Hayır, değilim. Kimse kimsenin sahibi değil. Annemin söylediği bir şey var: “Her zaman karşındaki
insana davranırken kim olursa olsun onun bir ailesi olduğunu, onun kendi hayatı olduğunu unutma” der.
Yaşadıklarım beni olgunlaştırdı
◊ Hayatınla ilgili çok fazla bilgiye ulaşamadım. Ankaralı olduğunu gördüm…
Doğru bilgi. Ankara doğumluyum ama kütüğüm Iğdır’da, Azerbaycan Türk’üyüm aslında.
◊ Nasıl bir ailede yetiştin?
Annemle babam Hacettepe Üniversitesi’nde tanışmışlar. Babam Alman filolojisi mezunu, annem sosyal bilimler. Aşkları evliliğe dönüşmüş.7 yaşına kadar Ankara’da yaşamışız. Ben 7 yaşımdayken de ayrılmışlar.
◊ Sen kiminle kaldın?
Annemle kaldım, biz İzmir’e taşındık. Babam Meclis’te bir dönem müşavirdi, danışmanlık yapıyordu. O Ankara’da devam etti. Dedemler Almanya’ya gitmiş, Frankfurt’ta yaşıyorlardı. Bir süre sonra babam da orada yaşamayı tercih etti. Her yıl 3-4 ay Frankfurt’ta babamla beraberdim.

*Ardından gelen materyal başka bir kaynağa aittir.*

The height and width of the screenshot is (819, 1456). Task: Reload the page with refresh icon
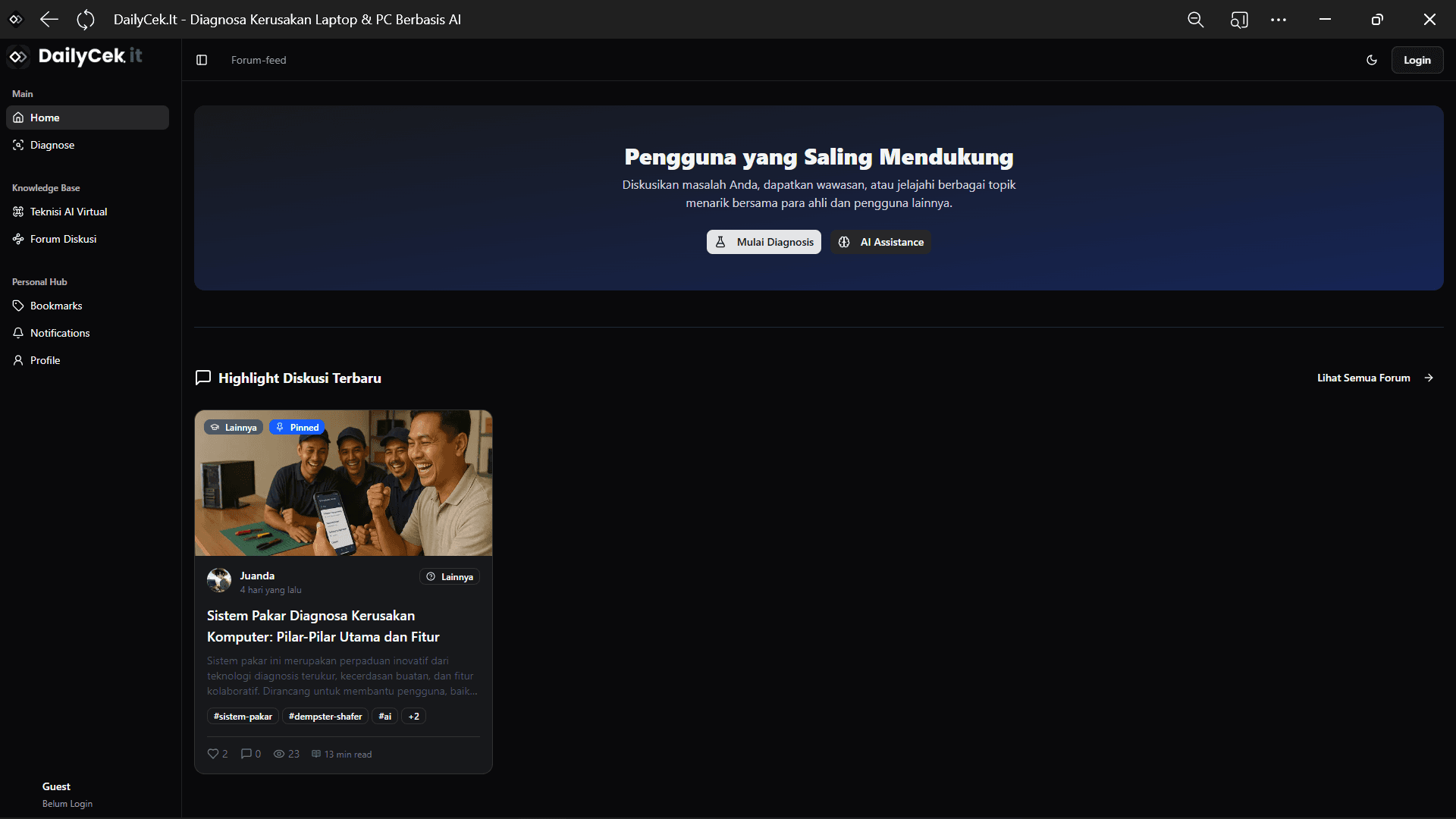(x=86, y=20)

◊ Başka evlilikleri oldu mu?
Babam sonrasında bir evlilik daha yaptı. O evliliğinden bir kardeşim var. Almanya’da yaşıyor. Ama 5 yıldır uzağız.
◊ Neden?
Babam 2015’te vefat etti.
◊ Başın sağ olsun. Nasıl kaybettin?
Kalp krizi geçirdi. Babalar Günü’ydü. Babamı arıyor, ulaşamıyordum. Sonra öğrendim hastaneye kaldırıldığını. Apar topar yanına gittim. Hastanedeki sürecinde yanında oldum. Bu durumun hayatıma çok büyük etkileri oldu.
Benim için bir mihenk taşıydı adeta. Galiba büyümek, yaş almak; hayatta göreceğin yeni şeylere adapte olman ve bunlarla ne kadar iyi baş ettiğinle alakalı. Bambaşka yerlere de evrilebilirsin, hayata daha sıkı da tutunabilirsin. Benim yaşadıklarım beni olgunlaştırdı.
◊ Oyunculuk hangi noktada hayatına giriyor?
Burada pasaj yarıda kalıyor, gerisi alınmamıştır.